**EXTRACT PROVIDED**:
········

Hibernate Domain Model Testing

One of my pet peeves with Hibernate has always been how difficult it was to test it. I want to test the persistence of data, loading the data back and any specific funtionality with the domain model.

Simple? NO! The main problem was the management of the data set. I had set up, in the past fairly interesting classes to test the functionality using reflection, and injecting the data from the classes themselves through the data provider mechanism of TestNG. However, this was error prone and clunky at best. It also made dependency management of data quite cumbersome.

With a view to resolving this, I also looked at DbUnit, unitils and Ejb3Unit. They all did some things that I liked but lacked some functionality that was important.

This led me to write a simple testing infrastructure. The goal was straightforward.

  • I need to be able to define data in a CSV (actually it was seperated by the pipe character |, so PSV) based on entities.
  • The framework should automatically persist the data (and fail on errors)
  • It should test that it can load all that data back
  • It should run as many automated tests on the DOM as possible.

········

**USING THE INFORMATION**:
1 > Using the post on Hibernate domain model testing, decide whether each statement agrees with it: (a) DbUnit, unitils and Ejb3Unit lacked some important functionality; (b) the data files were separated by commas; (c) the earlier reflection-based approach worked reliably. Answer yes or no for each and quote the deciding words.
2 > In the post on Hibernate domain model testing, which TestNG mechanism was used to inject the data from the classes?
3 > Condense the paragraph of the post on Hibernate domain model testing that begins "Simple? NO!" into a shorter version that keeps its main facts.
The material after this text has nothing to do with it.

········

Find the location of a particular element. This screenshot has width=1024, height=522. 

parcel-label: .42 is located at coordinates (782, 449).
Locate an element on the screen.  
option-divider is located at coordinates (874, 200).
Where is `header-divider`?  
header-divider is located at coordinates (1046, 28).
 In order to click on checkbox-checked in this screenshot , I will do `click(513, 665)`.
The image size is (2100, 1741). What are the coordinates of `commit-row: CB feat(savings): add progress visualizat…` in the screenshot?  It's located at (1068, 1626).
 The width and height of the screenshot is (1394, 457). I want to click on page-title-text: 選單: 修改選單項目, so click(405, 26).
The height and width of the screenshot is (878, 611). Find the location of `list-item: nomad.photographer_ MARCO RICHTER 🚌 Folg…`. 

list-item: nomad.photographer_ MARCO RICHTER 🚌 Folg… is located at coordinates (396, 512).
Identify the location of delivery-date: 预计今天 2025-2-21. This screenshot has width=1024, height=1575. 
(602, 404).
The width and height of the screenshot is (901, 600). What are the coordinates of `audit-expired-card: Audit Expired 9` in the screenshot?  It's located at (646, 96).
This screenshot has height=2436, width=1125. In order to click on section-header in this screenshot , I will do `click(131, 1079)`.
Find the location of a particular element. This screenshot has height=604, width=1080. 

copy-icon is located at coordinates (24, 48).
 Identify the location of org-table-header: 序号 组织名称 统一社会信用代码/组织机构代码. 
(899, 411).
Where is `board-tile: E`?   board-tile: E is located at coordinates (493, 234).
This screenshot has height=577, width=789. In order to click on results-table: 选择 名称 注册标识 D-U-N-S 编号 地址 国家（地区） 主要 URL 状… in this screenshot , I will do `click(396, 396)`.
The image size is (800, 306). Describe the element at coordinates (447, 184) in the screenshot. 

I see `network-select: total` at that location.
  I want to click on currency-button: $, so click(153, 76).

········

**ANSWERS TO THIS EXERCISE**:
1 >
(a) Yes: "They all did some things that I liked but lacked some functionality that was important."
(b) No: "actually it was seperated by the pipe character |, so PSV"
(c) No: "this was error prone and clunky at best"

2 > The data provider mechanism.

3 > The main problem was managing the data set. The writer had earlier built classes that tested functionality using reflection. These classes injected data from the classes themselves through TestNG's data provider mechanism. The approach was error prone and clunky, and it made managing data dependencies cumbersome.